Montgomery County Public Schools is battling a federal lawsuit filed by families of victims of the assaults at Damascus High School in October 2018. (Katherine Frey/The Washington Post)

Lawyers for a Maryland school system argued this summer that a violent locker room attack by football players wielding a broomstick and charged with rape did not constitute a sexual assault.

“This is a male-on-male incident. There is no indication that this was motivated by sexual desire,” an attorney for the Montgomery County Public Schools told U.S. District Judge Peter Messitte. “They weren’t yelling sexual slurs about maybe homosexuality or things like that.”

The assertion was made during a July hearing over the school system’s motion to dismiss legal claims filed by families of victims of the 2018 assaults at Damascus High School. The families allege that school officials should not have allowed the Damascus locker room to go unsupervised because they were aware of earlier sexual assaults among boys’ sports teams at Damascus and nearby high schools, and because one of the attackers had demonstrated a propensity for sexual harassment and violence.
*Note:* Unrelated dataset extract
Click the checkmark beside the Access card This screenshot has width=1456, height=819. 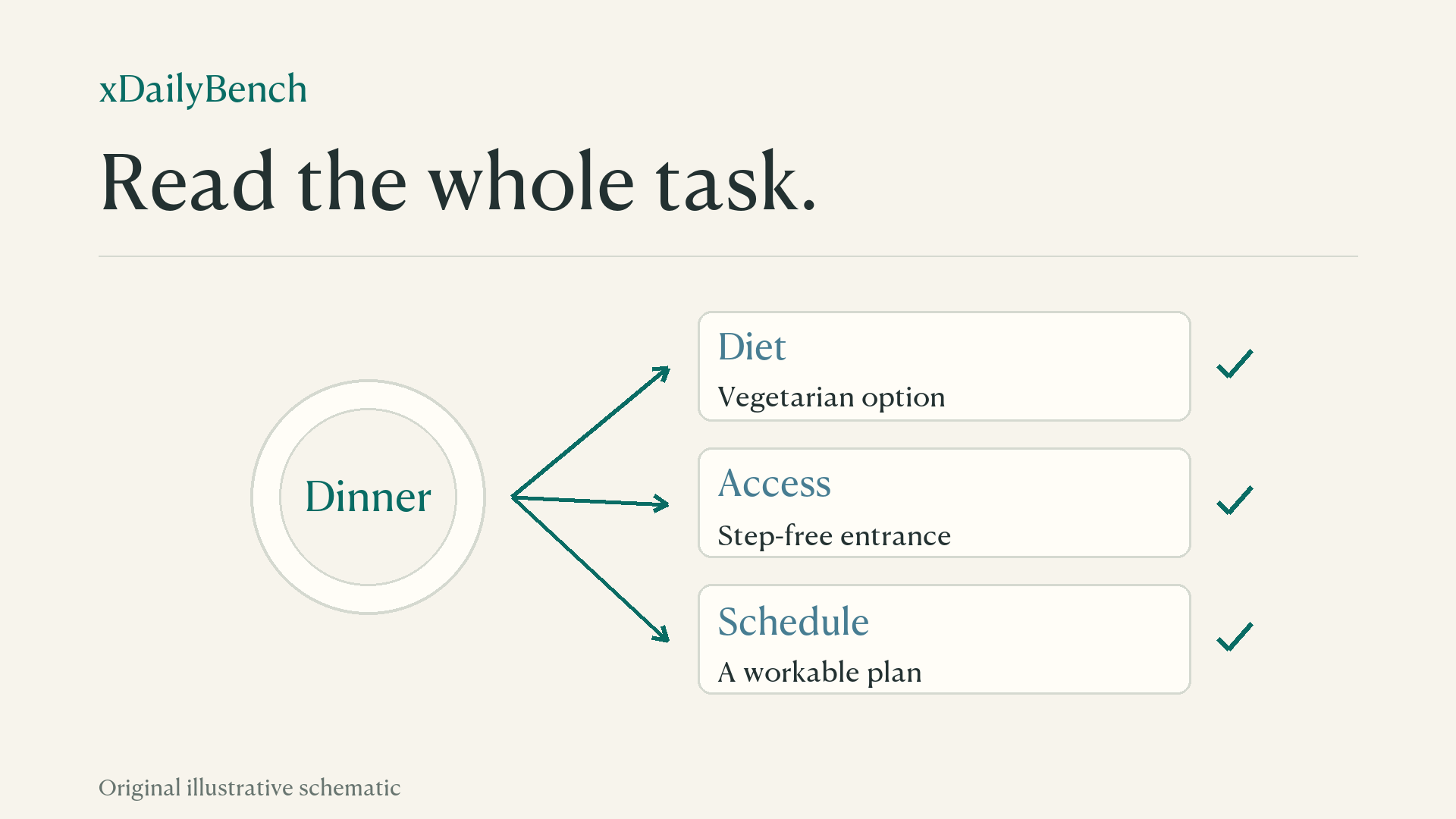click(1235, 500)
The lawsuit rests heavily on Title IX, a broad education law that in part is designed to protect students against severe sexual harassment. Designating the attacks as nonsexual, according to the school system attorney’s arguments in federal court, would move the case away from Title IX and dismiss a key claim made by the victims’ families. The attorney, Sean O’Hara, noted that in the families’ own legal claims, the motivation for the attacks “was to scare, intimidate, and control.”

His reasoning was rejected by the court.

“I don’t buy that argument at all,” Messitte said from the bench. “As a matter of law, I’m not prepared to say that this is not sexual.”
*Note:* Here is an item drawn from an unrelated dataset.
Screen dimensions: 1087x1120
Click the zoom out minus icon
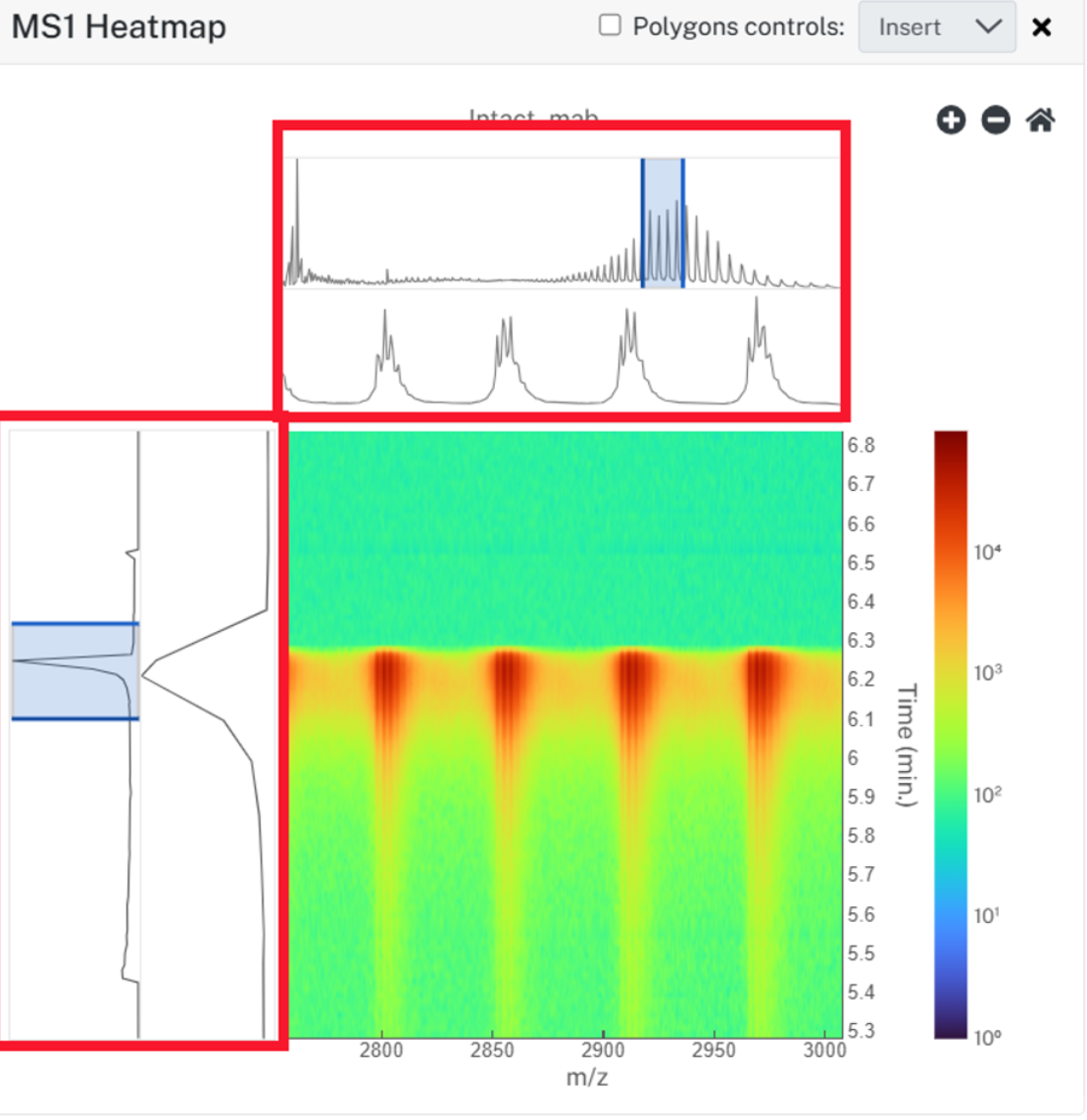coord(996,120)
Almost all of the key documents in the lawsuit have been kept under seal. The Washington Post requested and was granted access by Messitte to the first federal hearing in the case on July 1 when the school system addressed Title IX.

“I think that argument is deplorable,” Timothy Maloney, one of the attorneys representing victims’ families, said in court, adding that the attackers’ motives shouldn’t define what happened to the victims. “This was rape and rape is always sexual assault and rape always implicates Title IX.”

The legal strategy didn’t sit well with the victims’ parents either.

“For the county attorney to even begin to suggest that this attack had nothing to do with a sex-related crime is outrageous,” said the father of one victim, who spoke on the condition of anonymity after the hearing to protect the identity of his son.

Earlier coverage: How a locker room attack roiled a football-proud town

The civil case against the school system follows separate criminal proceedings that began in the fall of 2018 in Montgomery County Circuit Court.

Four junior varsity football players, all 15 years old, were indicted as adults on one count each of first-degree rape and three counts each of attempted first-degree rape. In a series of hearings in 2019, a judge moved their cases to juvenile court, where at least two of the teens pleaded to reduced counts of second-degree rape and attempted second-degree rape, according to three people familiar with the outcome of the juvenile court hearings, which were closed to the public. The people who spoke to The Post after learning the outcome did so on the condition of anonymity because they weren’t authorized to speak. The exact dispositions of the other two teens could not be learned.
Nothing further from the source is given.